▸ **Requirement**: The data below should be copied out exactly, with its pictures omitted.

▸ **Exercise data**:
*** Block opens ***

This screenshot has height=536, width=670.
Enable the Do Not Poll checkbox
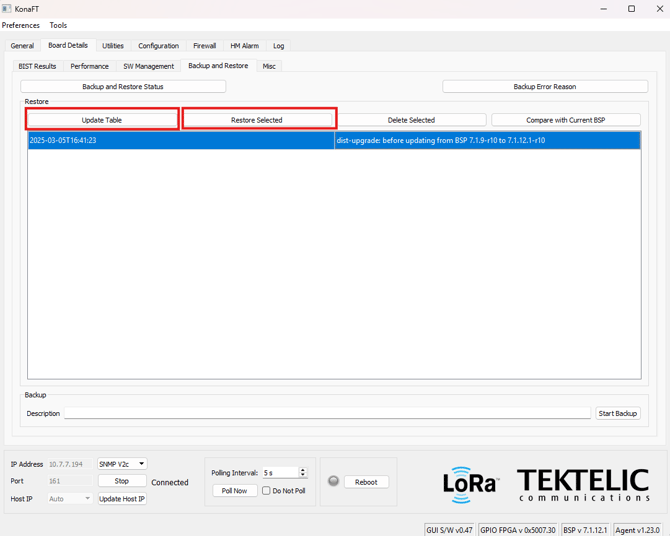(x=266, y=491)
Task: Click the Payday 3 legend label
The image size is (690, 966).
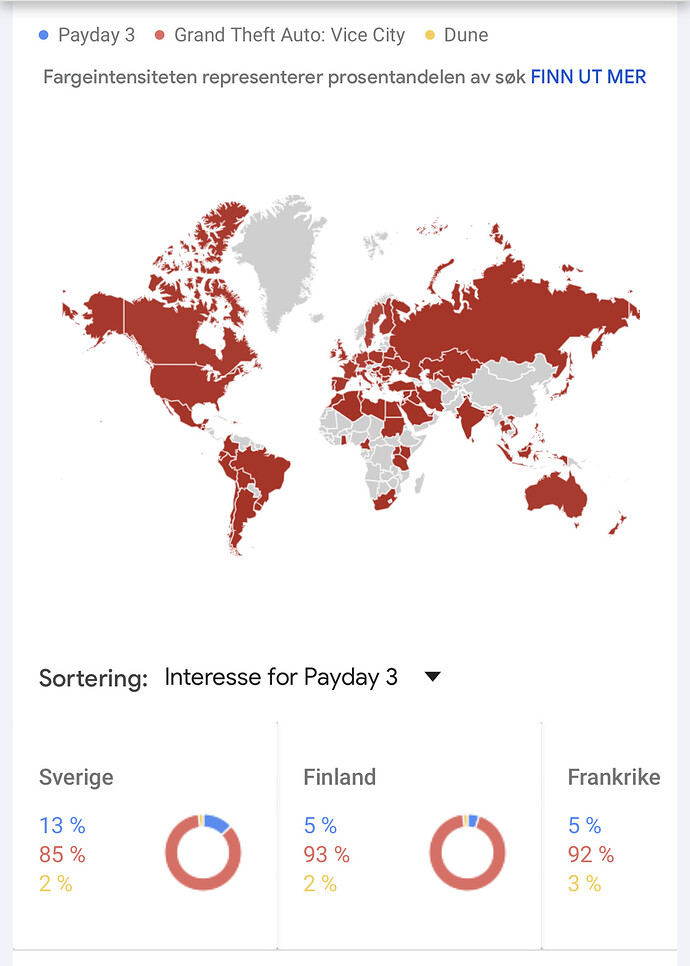Action: coord(97,35)
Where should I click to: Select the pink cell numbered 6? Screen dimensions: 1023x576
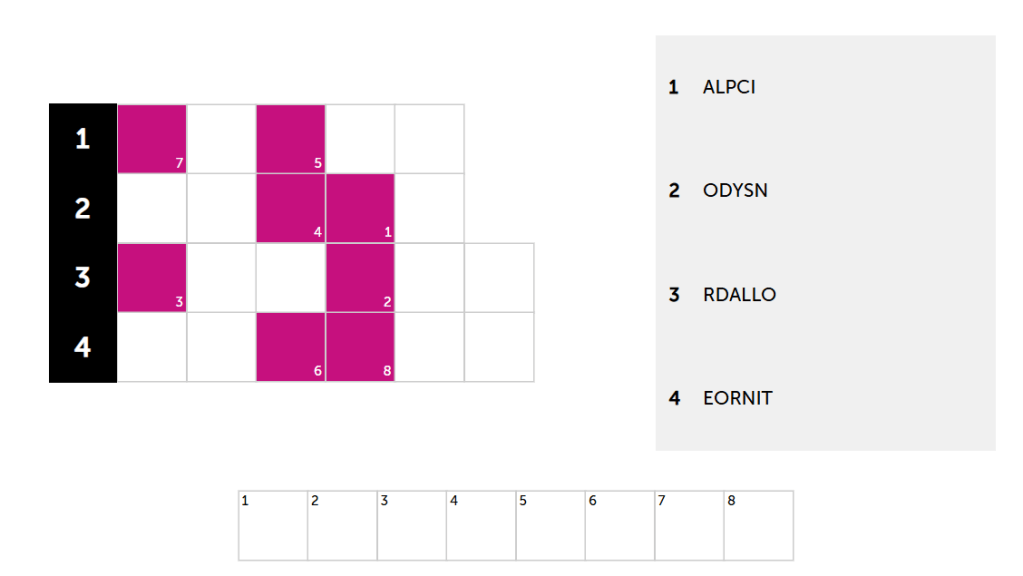291,346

*** Block closes ***

▸ **Expected output**:
This screenshot has height=536, width=670.
Enable the Do Not Poll checkbox
(x=266, y=491)
Task: Click the Payday 3 legend label
The image size is (690, 966).
Action: coord(97,35)
Where should I click to: Select the pink cell numbered 6? Screen dimensions: 1023x576
291,346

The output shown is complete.